Work to be completed:
Copy the lines below word for word, leaving out the pictures.

Listed records:
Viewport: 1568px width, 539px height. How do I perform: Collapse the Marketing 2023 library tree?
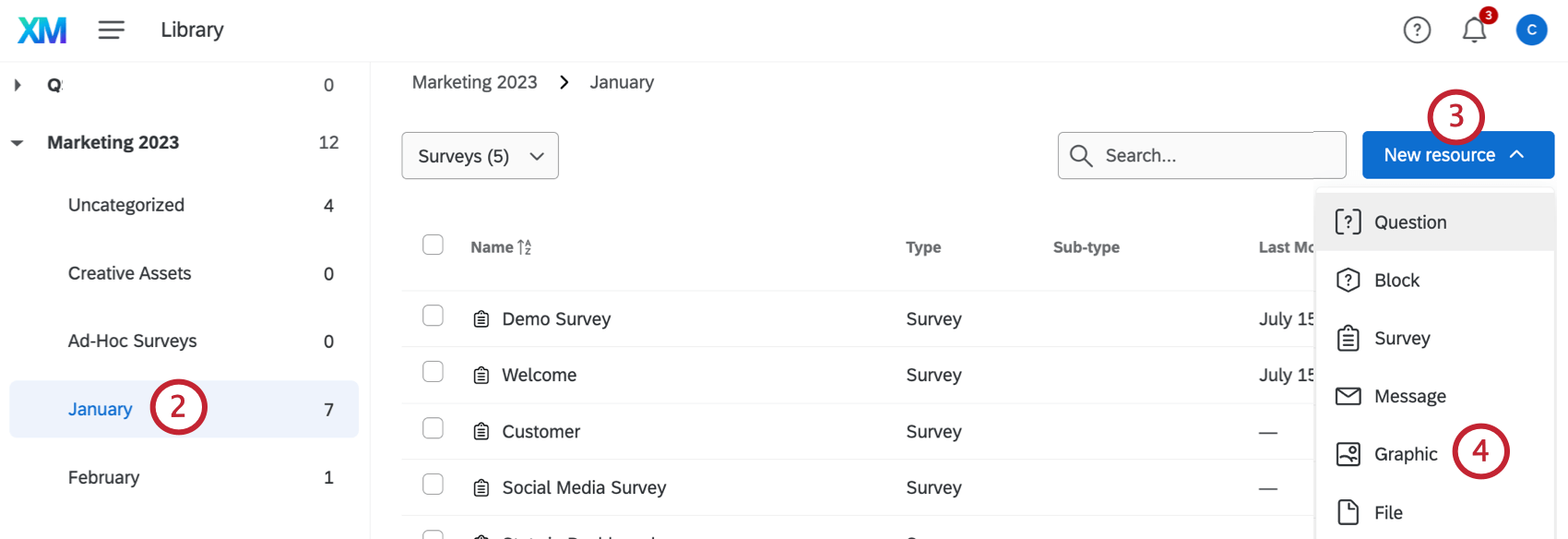click(18, 143)
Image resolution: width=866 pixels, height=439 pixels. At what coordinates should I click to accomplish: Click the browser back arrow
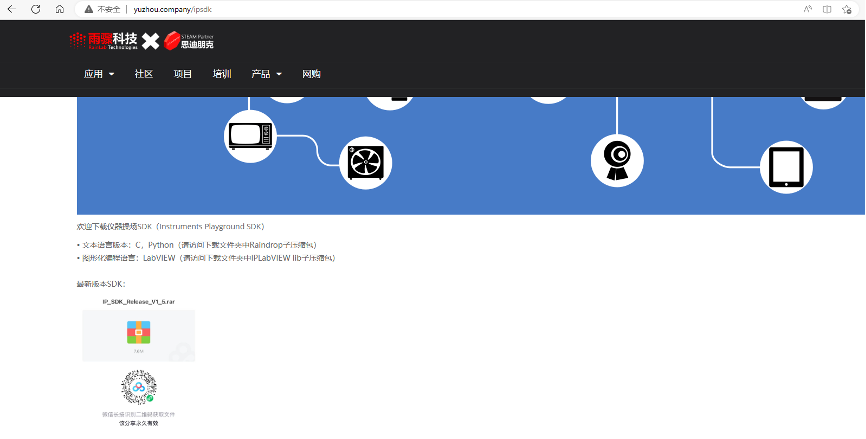13,9
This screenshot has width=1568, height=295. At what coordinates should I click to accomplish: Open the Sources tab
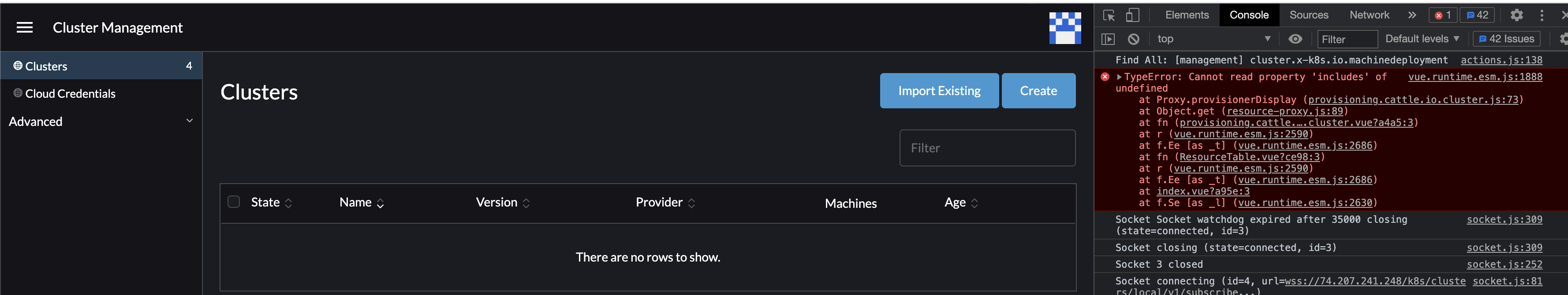tap(1309, 15)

Reply to the task:
Viewport: 1568px width, 539px height. How do I perform: Collapse the Marketing 2023 library tree?
click(18, 143)
Image resolution: width=866 pixels, height=439 pixels. At what coordinates should I click to accomplish: Click the browser back arrow
13,9
This screenshot has width=1568, height=295. At what coordinates should I click to accomplish: Open the Sources tab
tap(1309, 15)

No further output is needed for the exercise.